Job openings reported by the U.S. Bureau of Labor Statistics were revised upwards for December and remained sky-high in January, even as survey data on business hiring plans and active online job postings pointed to declining demand for labor. Directionally, however, the January JOLTS report pointed to a slowdown in the labor market, with job openings and quits declining, and layoffs rising.
Quits fell below 4 million for the first time in 20 months—a sign that U.S. workers are no longer finding as many superior alternatives to their current jobs. At the same time, layoffs and discharges rose by a whopping 16% overall, and by an even more staggering 37% in the South.
The increase in layoffs is noteworthy. The lowest number of layoffs and discharges in any month prior to the pandemic was 1.6 million. Since the pandemic recovery, however, layoffs and discharges have been in previously uncharted territory, hovering between around 1.2M and 1.5M every month since April 2021. The large increase to 1.7M this month brings layoffs and discharges closer to the pre-pandemic average of 1.9M and suggests that the period of unprecedented job security for American workers is coming to a close.

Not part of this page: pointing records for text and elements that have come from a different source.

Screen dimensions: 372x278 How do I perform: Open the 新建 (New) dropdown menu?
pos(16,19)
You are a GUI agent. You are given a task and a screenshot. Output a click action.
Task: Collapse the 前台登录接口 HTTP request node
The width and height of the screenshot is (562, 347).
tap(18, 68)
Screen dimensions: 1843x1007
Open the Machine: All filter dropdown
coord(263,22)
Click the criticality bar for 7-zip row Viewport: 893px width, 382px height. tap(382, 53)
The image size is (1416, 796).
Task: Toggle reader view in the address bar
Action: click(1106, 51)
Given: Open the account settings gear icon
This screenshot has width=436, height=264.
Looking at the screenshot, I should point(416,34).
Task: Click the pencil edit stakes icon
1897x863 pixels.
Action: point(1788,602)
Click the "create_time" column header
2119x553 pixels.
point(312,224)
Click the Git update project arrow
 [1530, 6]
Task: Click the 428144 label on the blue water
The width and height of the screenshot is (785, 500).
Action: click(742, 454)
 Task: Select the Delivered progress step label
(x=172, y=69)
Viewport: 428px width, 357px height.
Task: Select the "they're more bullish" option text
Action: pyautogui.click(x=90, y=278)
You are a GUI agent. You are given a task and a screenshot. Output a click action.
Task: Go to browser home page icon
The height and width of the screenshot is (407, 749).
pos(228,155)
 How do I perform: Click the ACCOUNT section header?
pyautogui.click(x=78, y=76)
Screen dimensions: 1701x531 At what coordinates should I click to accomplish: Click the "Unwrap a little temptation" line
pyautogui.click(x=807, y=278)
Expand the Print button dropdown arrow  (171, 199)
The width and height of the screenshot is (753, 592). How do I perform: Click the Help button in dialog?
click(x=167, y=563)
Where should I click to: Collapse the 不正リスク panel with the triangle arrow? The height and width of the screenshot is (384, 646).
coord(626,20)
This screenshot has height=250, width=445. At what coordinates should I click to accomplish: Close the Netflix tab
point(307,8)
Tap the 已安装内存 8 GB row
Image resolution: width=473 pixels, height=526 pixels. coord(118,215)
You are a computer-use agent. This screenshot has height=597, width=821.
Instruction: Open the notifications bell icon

Job openings fell an eye-popping 49% in construction, dipping below their February 2020 pre-pandemic level. Construction is an industry with volatile employment, and a heightened sensitivity to interest rate hikes. So far, construction employment has been remarkably stable, even in the face of a housing market slowdown. That is largely because housing units have been under construction longer than usual since the pandemic due to supply chain disruptions and labor shortages.
Once construction firms make their way through the backlog of units under construction, however, employment in the industry could fall rapidly if residential building permit applications and new housing starts don’t soon recover. The higher interest rates rise, and the longer they remain elevated, the greater the risk of job losses in construction, as well as in other industries downstream of the housing market, like retailers and manufacturers of building materials and furniture.